A Quick Case Study

My sister requested I investigate somebody somebody.

She was looking to rent a house in Philadelphia, and she happened upon a deal that looked too good to be true. She contacted the potential landlord, who responded to her, described the house, and provided a bit of biographical information about his work as a missionary, and even what church he preached at. After texting, he gave her his email address, and then they further discussed the house over the phone.

First, I used Twilio’s number lookup tools. I have a script I wrote on my laptop that automates the request, and includes a couple of addons. It told me immediately that the phone was registered through TextNow, a popular VoIP phone option. A peculiar choice for an older missionary, but not yet incriminating.

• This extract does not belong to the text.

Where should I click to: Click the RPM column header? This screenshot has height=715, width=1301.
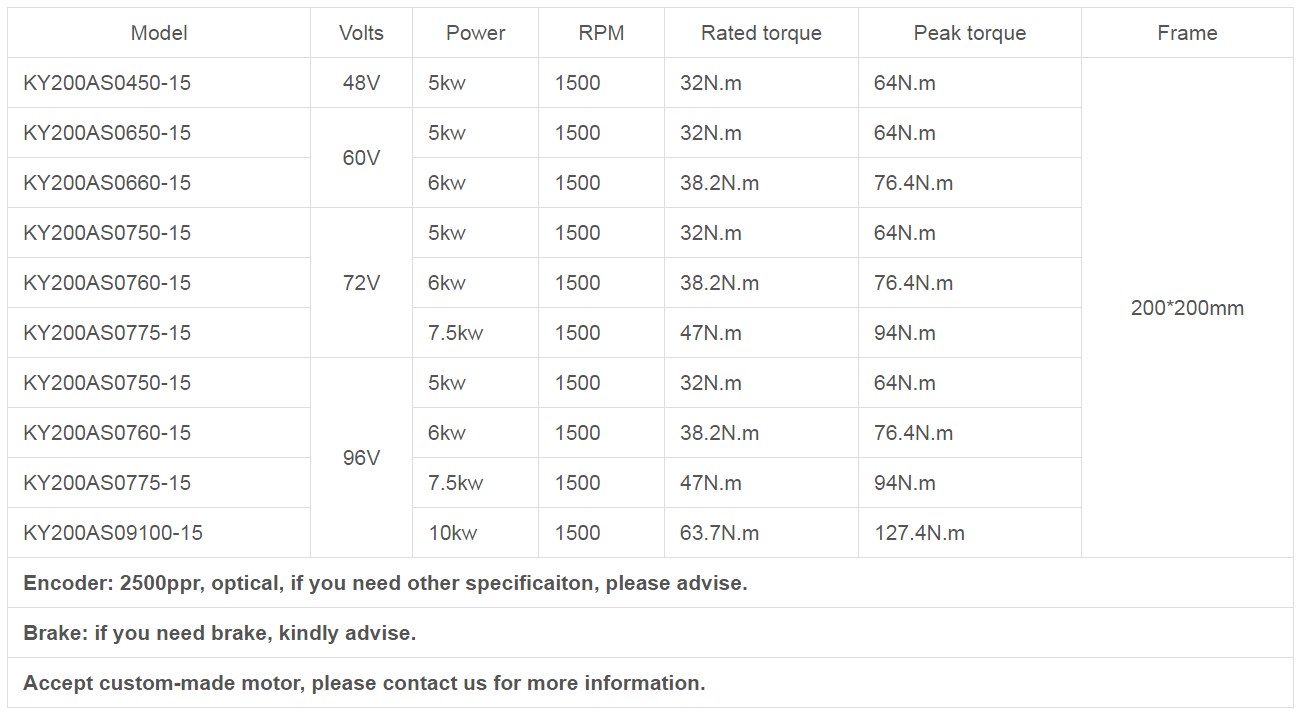[601, 33]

Incidentally, Twilio’s lookup tool is likely the best for this purpose. TextNow and many other “burner” providers are actually using Twilio behind the scenes, and so Twilio has a unique collection of information to pull from. There are other number lookup tools that have varying degrees of utility here, ranging from people search websites (such as WhitePages.com), and services like WhoseNum.com that use crowd-sourced data. The goal here was simply to see if the number was likely a burner or not.

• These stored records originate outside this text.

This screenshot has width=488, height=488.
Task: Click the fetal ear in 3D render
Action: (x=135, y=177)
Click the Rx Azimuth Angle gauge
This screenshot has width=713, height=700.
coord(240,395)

I looked up his email address at EmailRep.io (you can also check HaveIBeenPwned.com). Nearly any email that’s been around any length of time has been through a breach, so if the emailĀ hasn’t been through a breach, it probably has a very low reputation. It appears to have been used almost nowhere on the Internet, with EmailRepo.io seeing only a Twitter account (and an empty one) associated with it.

His name did not show up in any people searches, even looking state-wide. This also, is suspicious, an combines with the two previous data points to create a profile of somebody either honest but very paranoid, or very dishonest.

However, I do know one thing about him: The house that he’s offering to rent.

An address lookup turned up two owners: A husband and wife who had both lived in the house since 2001. I was even able to score a landline they’d had for the duration of time they’d owned the house. A lookup on Twilio confirmed this was a landline registered to their names. This offered a perfect chance to call directly into the building that was purportedly for rent.

They were not at all surprised to hear from us. Their house is not for rent, and they’ve reported this scam artist to the police multiple times, but nobody has yet found him.

It’s unfortunate that, but you really can’t trust anyone who contacts you without vetting and confirming on your own, even a missionary. For the moment, this is the world we live in, so the best thing you can do is educate yourself and take proactive action to defend yourself.